The Government will gear up efforts to ensure the public’s understanding of the goods and services tax (GST), which is one of its Strategic Reform Initiatives under the Economic Transformation Programme (ETP).

The GST, which will be implemented in April 2015, has been proposed at a 6% rate and will replace the current sales and service tax (SST).

Not only will the Government continue to organise awareness programmes, but it also intends to increase the publicity on the GST via both the mainstream and new media. It will also upload new information for consumers on the GST portal and conduct roadshows at public places.

According to the ETP Annual Report 2013, the Government will also collaborate with consumer associations and non-Governmental organisations to educate consumers.

The biggest hurdle in the implementation is actually public acceptance of the tax, as many remain concerned that prices will rise once the GST is implemented. While it may result in a slightly higher tax burden on consumers, this is highly dependent on consumer consumption patterns. The Government is considering offering tax and non-tax packages to ease any possible increases in the tax burden.

Several basic items such as rice, poultry, meat, vegetables, flour, cooking oil, sugar, residential and agriculture properties, education and health services will be zero-rated and be exempted from the GST.

The Government will also enforce strict measures to ensure traders do not abuse the GST to raise prices unnecessarily.

The GST, which was introduced during Budget 2014, represents one of the Government’s initiatives to reduce the budget deficit to around 3% by 2015 and hopefully be budget neutral by 2020. Unlike the SST, the GST is a broad-based tax, which is imposed at each value-adding stage of the supply chain.

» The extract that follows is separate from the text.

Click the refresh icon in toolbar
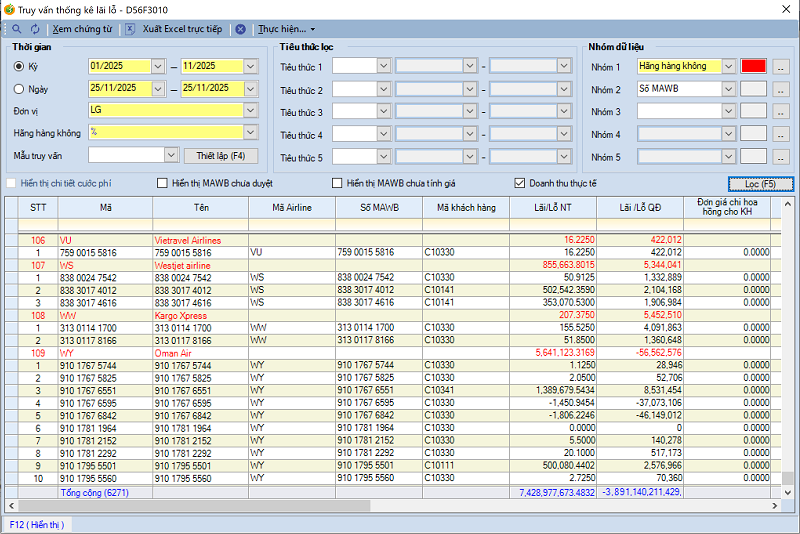800x534 pixels. point(34,29)
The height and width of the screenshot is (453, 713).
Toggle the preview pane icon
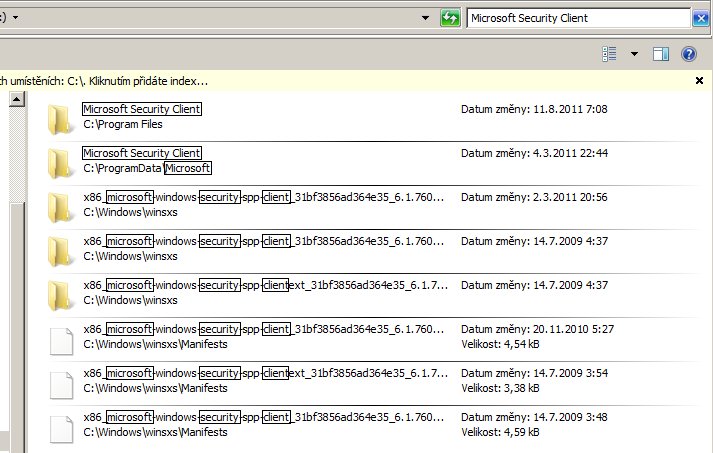[x=660, y=54]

In the report, the Performance Management and Delivery Unit, or Pemandu, said the GST will help to correct the imbalance created by Malaysia’s growing dependence on a direct tax revenue compared with an indirect tax revenue as well as the dependency on oil revenue.

Pemandu said the implementation of the GST is expected to improve the efficiency, effectiveness and transparency of Malaysia’s taxation regime.

It also allows businesses to claim the GST incurred on their business inputs.

There has also been encouraging results in the Government’s efforts to reduce the fiscal deficit. Over the past few years, the fiscal deficit has shrunk from 6.6% of gross domestic product in 2009 to 4% in 2013.

One key aspect of narrowing the fiscal deficit is more prudence in managing Government expenditure, as reflected in the implementation of a phased subsidy rationalisation to ensure a more targeted approach in providing financial assistance.

The report noted that reducing the fiscal deficit was important to maintain the health of Malaysia’s credit rating.

A downgrade of the national credit rating would make Government debt more expensive, with detrimental implications for the national economy.

Taking a leaf out of the experiences of countries which have avoided fiscal reforms when necessary, Malaysia is taking disciplined action towards growing the economy while instituting fiscal reform, putting in place measures to ensure that the country does not face dramatic and dangerous economic slowdowns.

Pemandu said it was crucial that the Government retained clarity and remained focused on trimming the deficit by both broadening its revenue base and optimising expenditure.